• DIRECTIONS FOR THIS TASK
Only an exact copy is wanted: the lines from the one holding "Where should I" through the last line below, minus the pictures.

Saved entries
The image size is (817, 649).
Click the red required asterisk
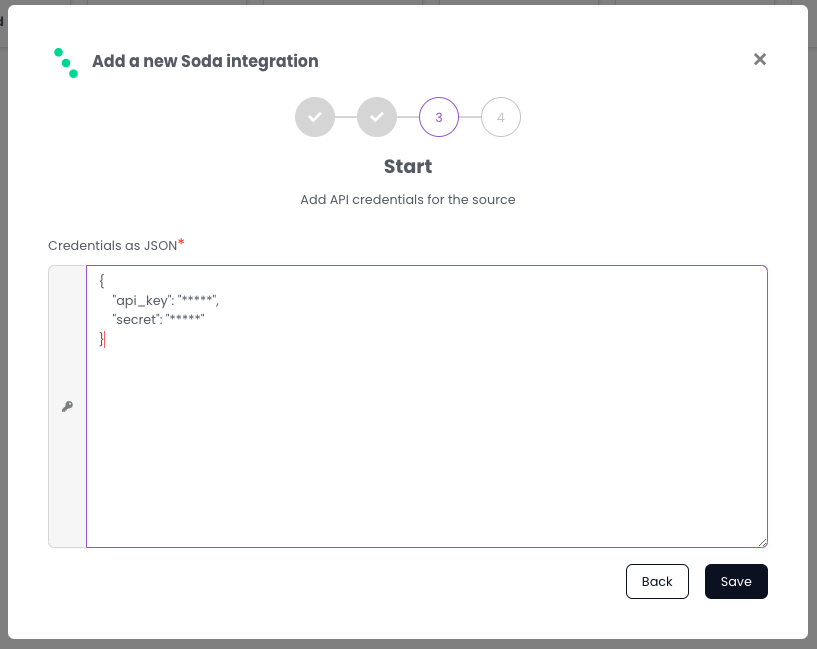(x=182, y=243)
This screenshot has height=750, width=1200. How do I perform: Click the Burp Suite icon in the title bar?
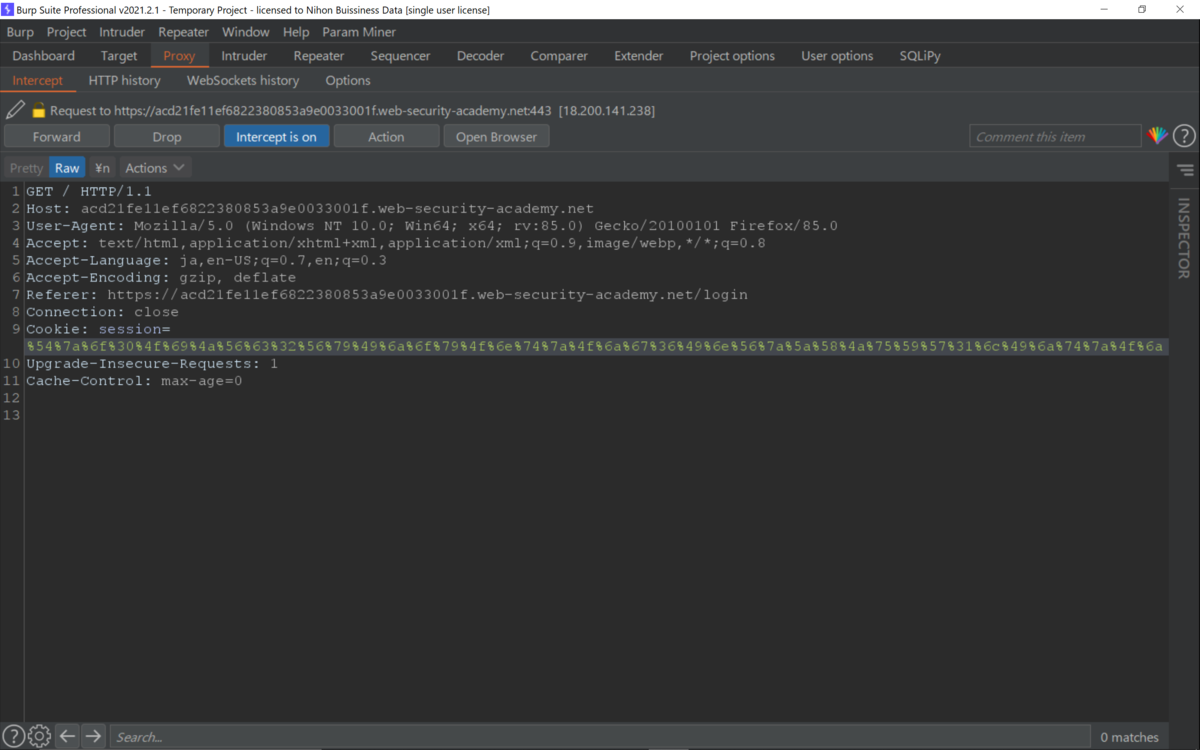(10, 10)
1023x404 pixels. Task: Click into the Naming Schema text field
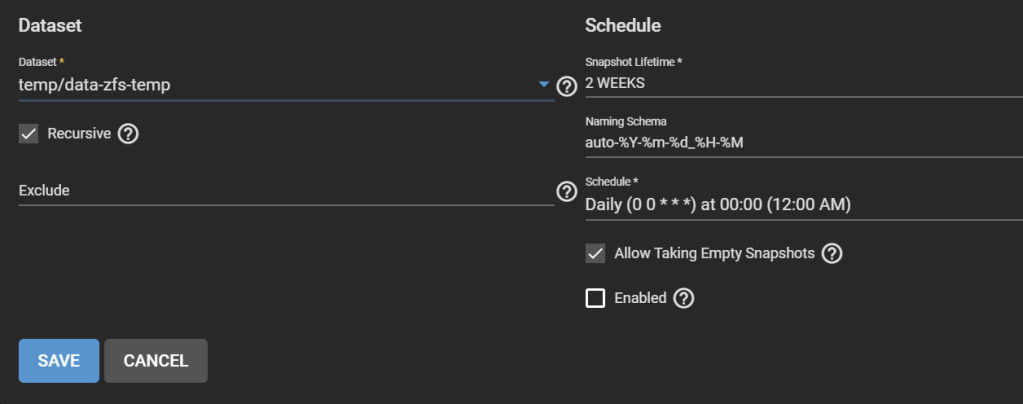click(x=800, y=142)
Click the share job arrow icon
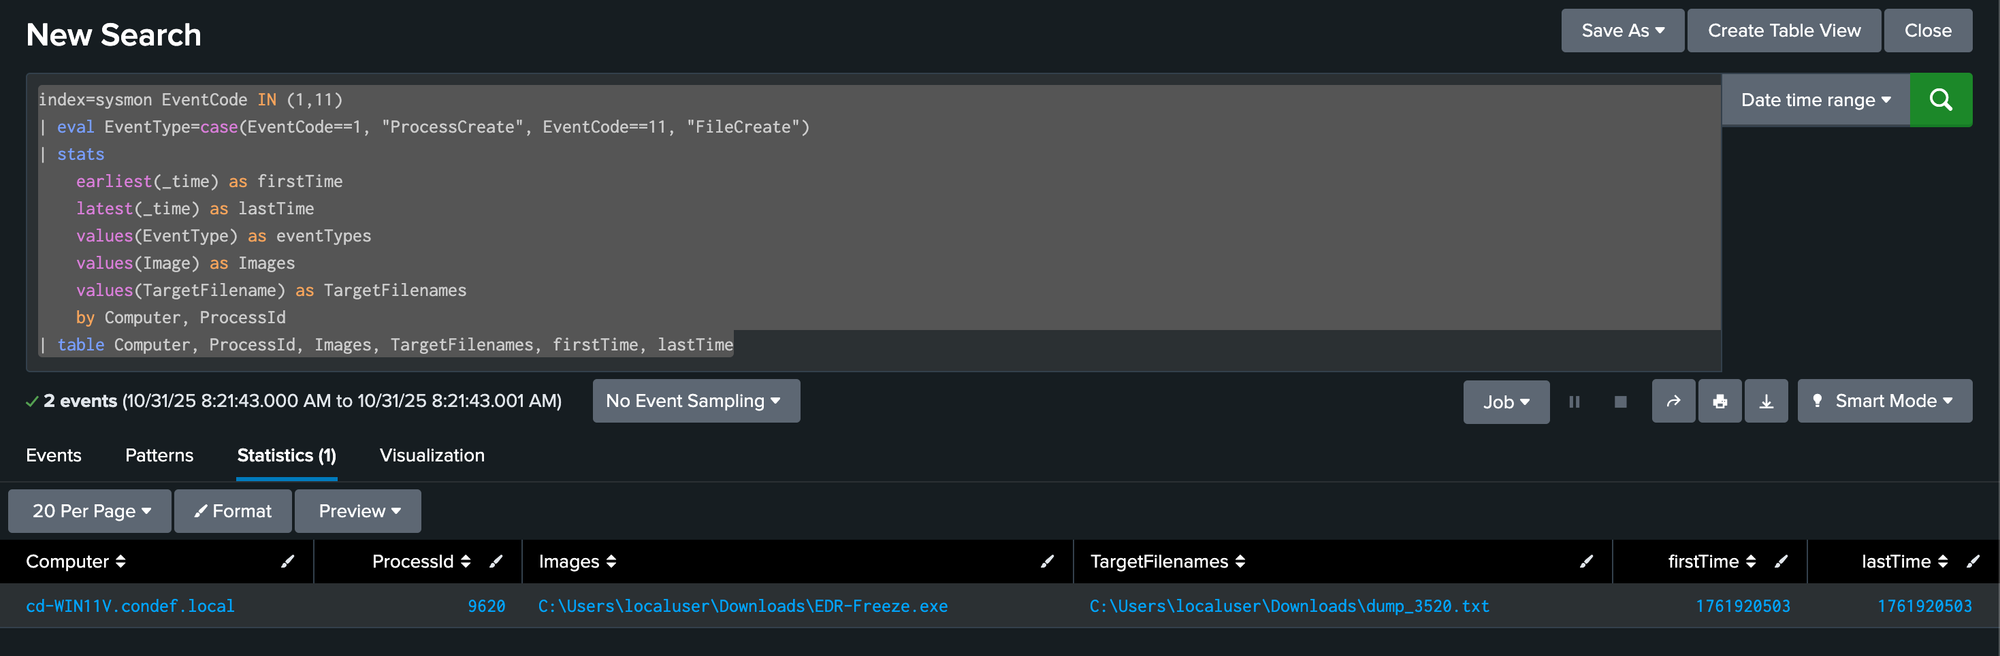2000x656 pixels. (1673, 402)
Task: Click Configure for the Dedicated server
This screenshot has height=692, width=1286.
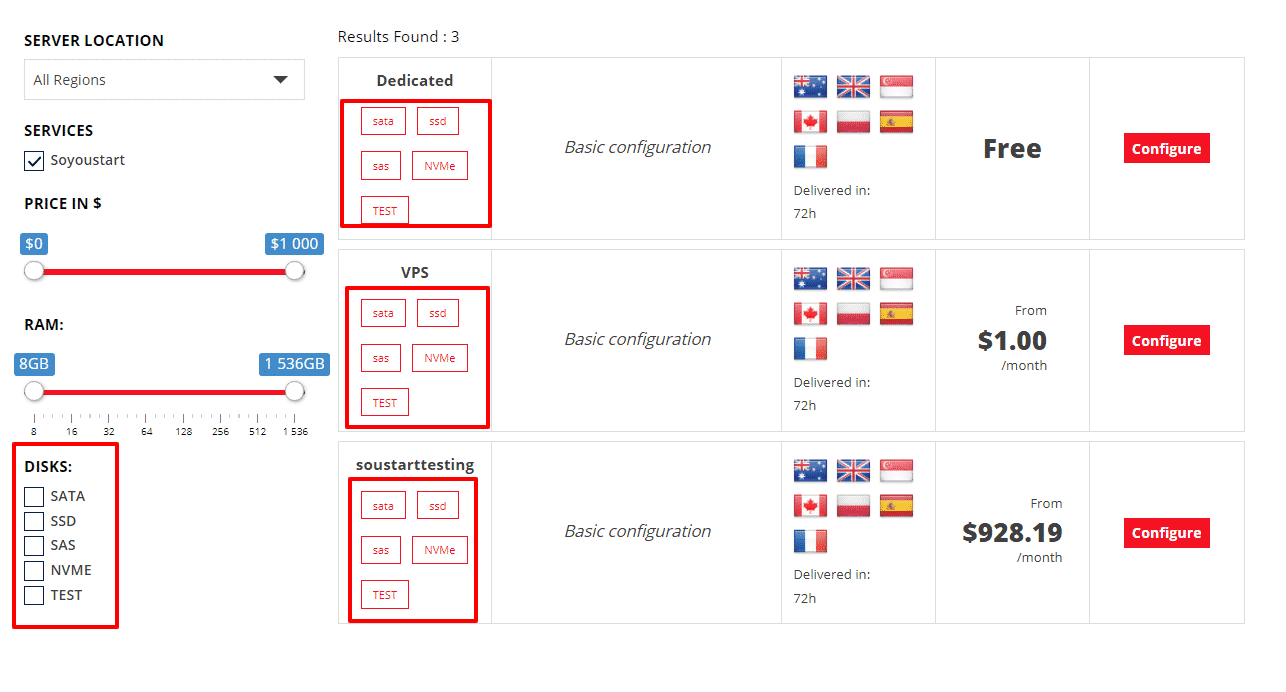Action: [x=1166, y=148]
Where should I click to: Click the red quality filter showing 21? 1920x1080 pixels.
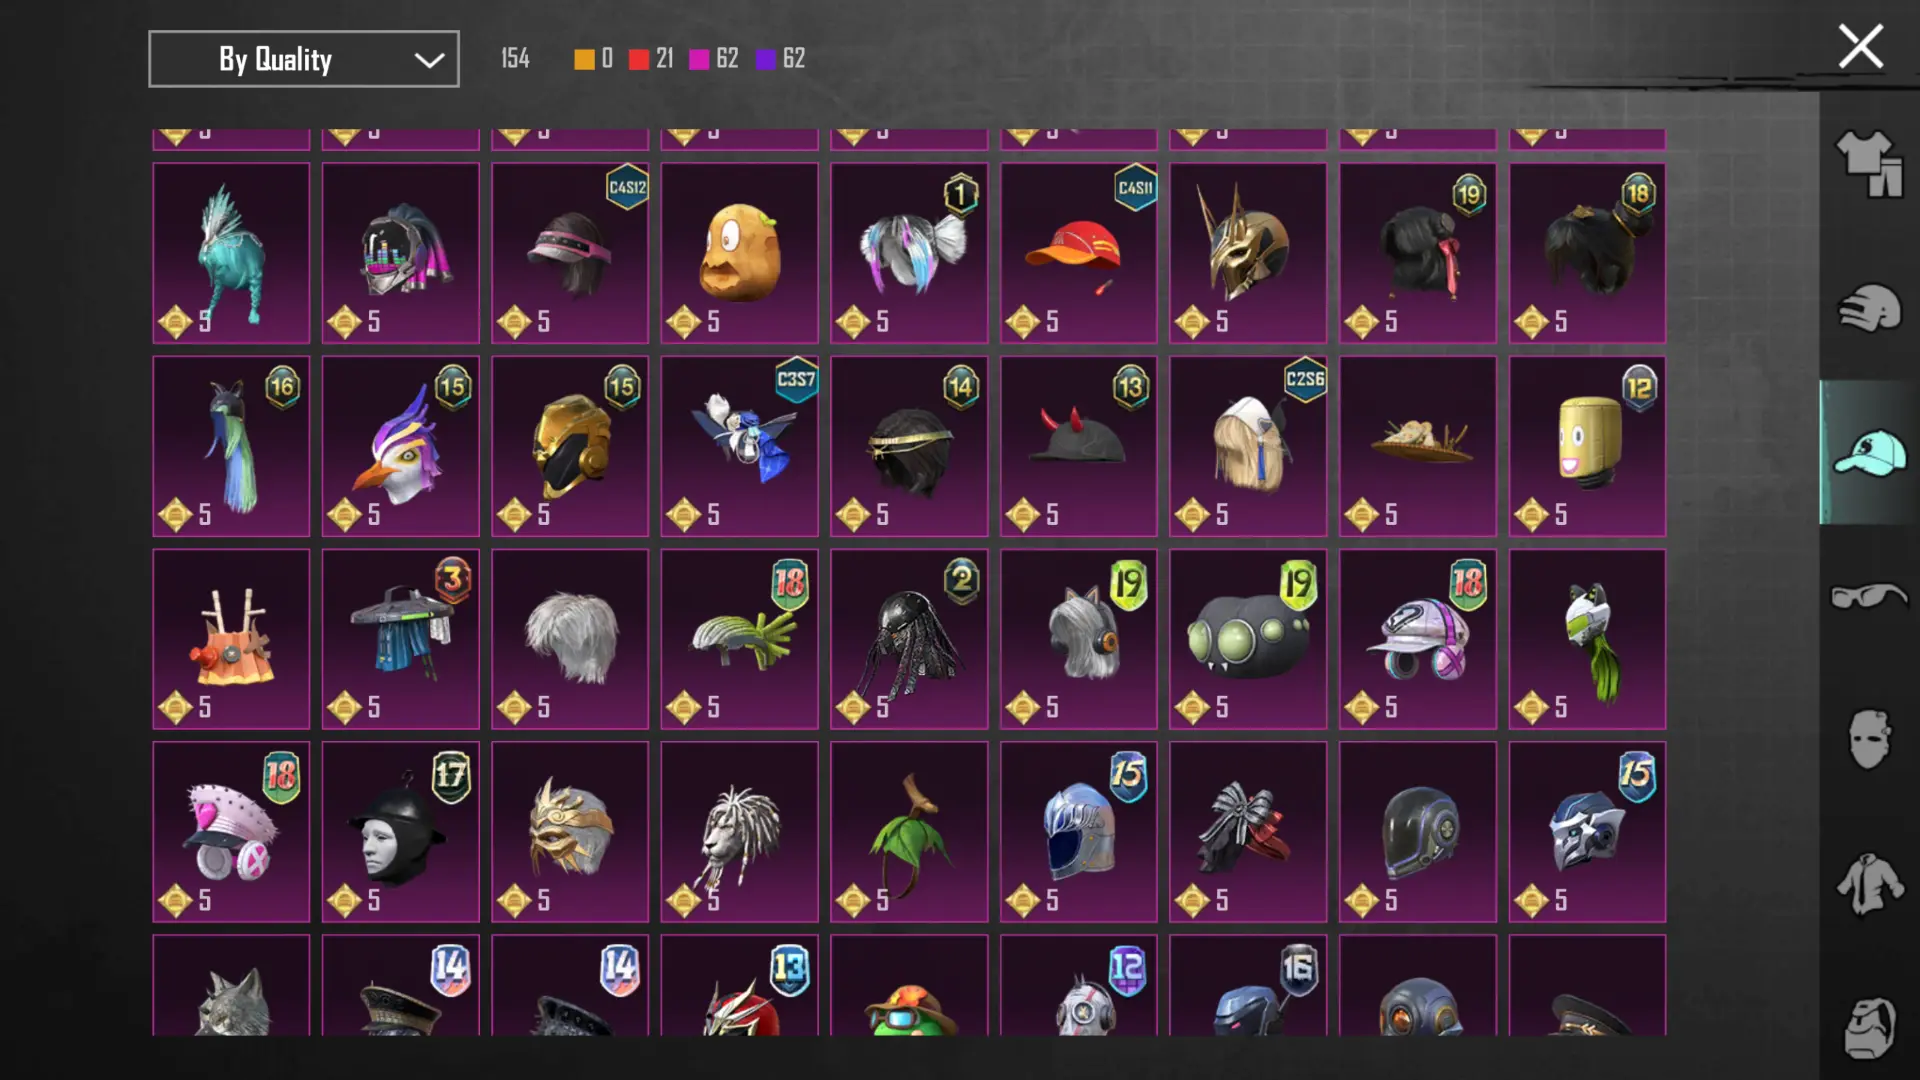coord(651,59)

• SOLUTION TO THIS EXERCISE
Where should I click to: Click the red quality filter showing 21? 1920x1080 pixels.
coord(651,59)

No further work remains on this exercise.